Sunday was lovely.
I finished listening to ‘Someone else’s shoes’ and I have gone back to ‘Hope and Glory’. It was the soundtrack to my afternoon of laundry 🧺, tidying, ironing and cooking.
And what was I preparing in my sun filled kitchen this Sunday? Another curry! I follow another food blogger and catching up on her posts on Saturday evening I found a recipe that I thought I’d like to try /adapt. I was curious about adding peanut butter to a curry, I might have done it before years ago but not for a long time now. So I luxuriously made and ate the curry in a state of peace and tranquillity.
Roll forward to this week…
A week that launched itself with a number of grim stories of violence against women and girls. The headmistress and her daugther believed to have been shot by her father at a prestigious college in Epsom. I can’t even imagine what would have been going through the minds of this woman, Emma, and her daughter, Lettie. I expect they would have been terrified. Utterly terrified.
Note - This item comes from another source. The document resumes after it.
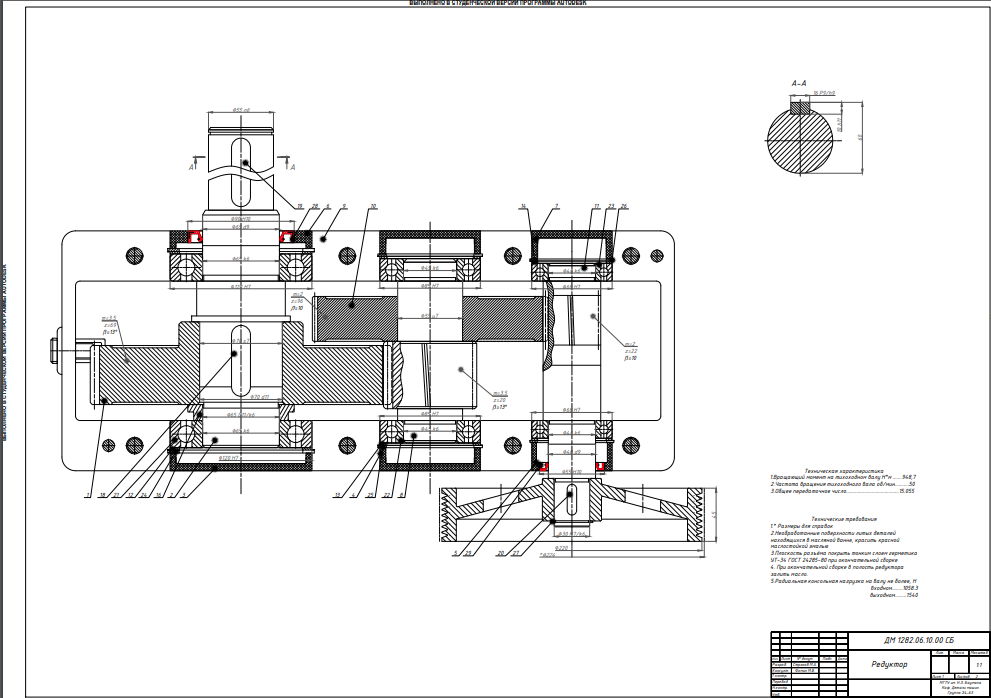Viewport: 991px width, 698px height.
Task: Select part callout number 9
Action: [x=343, y=207]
And then following this a video circulating on the internet of a young black school girl being assaulted by a group white children and adults. The event is being filmed and nobody, nobody is doing anything to help the girl being attacked. Some teaching staff eventually stroll into view and do not appear to be doing anything with any urgency, care or compassion. That poor poor girl. What must she have been thinking and feeling? Why did nobody help? How will she ever feel safe again? Why did they think it was OK to hurt her like that? As if her life didn’t matter, her existence, her being. It’s a pretty brutal video to watch. It is distressing. It’s distressing. It was sad and shocking to watch. It also made me think we are not safe. We never were. I don’t like the world we are living in, it’s menacing and ugly.
I hope that these three females get the justice they deserve.
1 tsp oil
1 onion, finely diced
1 tsp medium curry powder
1 can of green lentils
500ml chicken stock
3 tsp tomato puree
1 tsp brown sugar
4 florets of frozen broccoli 🥦
1 cup of of frozen peas
3 tsp crunchy peanut butter
1. Heat the oil in a pan and once hot, add the onion cooking for a few minutes until soft.
2. Sprinkle over the curry powder and lentils mixing well before adding the tomato puree and veegtable stock. Leave on a medium heat to gently simmer for 13 minutes until the lentils are almost cooked.
3. Add the sugar, broccoli, pea and peanut butter mixing well and cooking for a further 5 minutes.